== Exercise materials

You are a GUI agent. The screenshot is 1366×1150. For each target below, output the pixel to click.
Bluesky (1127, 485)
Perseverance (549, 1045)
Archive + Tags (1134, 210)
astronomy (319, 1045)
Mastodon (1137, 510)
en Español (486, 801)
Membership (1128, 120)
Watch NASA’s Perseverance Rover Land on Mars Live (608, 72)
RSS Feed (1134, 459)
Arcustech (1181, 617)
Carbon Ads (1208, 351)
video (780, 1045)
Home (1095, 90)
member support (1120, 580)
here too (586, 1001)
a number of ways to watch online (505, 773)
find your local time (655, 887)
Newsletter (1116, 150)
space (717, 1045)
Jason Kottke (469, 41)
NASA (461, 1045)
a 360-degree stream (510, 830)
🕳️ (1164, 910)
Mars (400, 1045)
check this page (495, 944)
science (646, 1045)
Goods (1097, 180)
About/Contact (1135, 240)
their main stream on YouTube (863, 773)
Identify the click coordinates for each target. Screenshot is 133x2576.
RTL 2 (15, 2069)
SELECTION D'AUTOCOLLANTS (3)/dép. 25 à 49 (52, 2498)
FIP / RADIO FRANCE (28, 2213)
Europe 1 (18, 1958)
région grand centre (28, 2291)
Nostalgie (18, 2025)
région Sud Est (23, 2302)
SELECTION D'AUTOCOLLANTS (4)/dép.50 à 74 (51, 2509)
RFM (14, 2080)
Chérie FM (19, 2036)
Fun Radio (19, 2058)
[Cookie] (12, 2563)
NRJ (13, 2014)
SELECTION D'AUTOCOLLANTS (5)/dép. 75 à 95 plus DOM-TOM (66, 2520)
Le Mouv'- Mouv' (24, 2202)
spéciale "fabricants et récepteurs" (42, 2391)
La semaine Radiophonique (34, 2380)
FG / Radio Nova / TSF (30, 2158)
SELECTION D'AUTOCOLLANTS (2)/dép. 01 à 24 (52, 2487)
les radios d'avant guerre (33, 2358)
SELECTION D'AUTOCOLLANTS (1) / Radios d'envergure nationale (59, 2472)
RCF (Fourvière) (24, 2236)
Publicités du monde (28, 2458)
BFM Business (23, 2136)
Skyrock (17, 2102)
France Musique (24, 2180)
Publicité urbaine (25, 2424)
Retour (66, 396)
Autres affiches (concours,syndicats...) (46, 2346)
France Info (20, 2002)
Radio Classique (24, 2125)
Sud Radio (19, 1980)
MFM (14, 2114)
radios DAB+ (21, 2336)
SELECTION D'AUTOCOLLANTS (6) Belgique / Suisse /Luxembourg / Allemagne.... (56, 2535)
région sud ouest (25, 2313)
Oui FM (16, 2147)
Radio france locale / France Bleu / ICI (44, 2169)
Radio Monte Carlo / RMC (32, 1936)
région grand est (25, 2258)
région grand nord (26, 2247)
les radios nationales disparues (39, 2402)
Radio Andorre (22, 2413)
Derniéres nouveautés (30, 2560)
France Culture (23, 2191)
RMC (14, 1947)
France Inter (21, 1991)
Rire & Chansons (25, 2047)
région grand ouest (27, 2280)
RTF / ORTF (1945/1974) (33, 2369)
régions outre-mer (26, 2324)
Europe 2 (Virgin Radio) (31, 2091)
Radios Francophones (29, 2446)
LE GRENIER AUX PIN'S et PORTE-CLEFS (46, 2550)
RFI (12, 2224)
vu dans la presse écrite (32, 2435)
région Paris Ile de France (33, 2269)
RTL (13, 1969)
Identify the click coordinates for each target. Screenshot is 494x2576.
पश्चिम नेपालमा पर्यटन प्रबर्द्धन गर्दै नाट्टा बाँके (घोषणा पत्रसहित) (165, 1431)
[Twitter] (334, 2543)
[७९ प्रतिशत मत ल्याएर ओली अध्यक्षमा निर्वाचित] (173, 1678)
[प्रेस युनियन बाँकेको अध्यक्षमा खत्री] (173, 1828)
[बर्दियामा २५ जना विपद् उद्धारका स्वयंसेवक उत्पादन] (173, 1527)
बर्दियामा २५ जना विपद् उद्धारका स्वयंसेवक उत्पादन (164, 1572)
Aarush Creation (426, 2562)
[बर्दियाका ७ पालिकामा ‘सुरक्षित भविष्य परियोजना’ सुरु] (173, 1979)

====

• _Work to complete_
Copy every line of the records above, starting with the first, up to and including the line containing "Mars (400, 1045)".

• _Task output_
You are a GUI agent. The screenshot is 1366×1150. For each target below, output the pixel to click.
Bluesky (1127, 485)
Perseverance (549, 1045)
Archive + Tags (1134, 210)
astronomy (319, 1045)
Mastodon (1137, 510)
en Español (486, 801)
Membership (1128, 120)
Watch NASA’s Perseverance Rover Land on Mars Live (608, 72)
RSS Feed (1134, 459)
Arcustech (1181, 617)
Carbon Ads (1208, 351)
video (780, 1045)
Home (1095, 90)
member support (1120, 580)
here too (586, 1001)
a number of ways to watch online (505, 773)
find your local time (655, 887)
Newsletter (1116, 150)
space (717, 1045)
Jason Kottke (469, 41)
NASA (461, 1045)
a 360-degree stream (510, 830)
🕳️ (1164, 910)
Mars (400, 1045)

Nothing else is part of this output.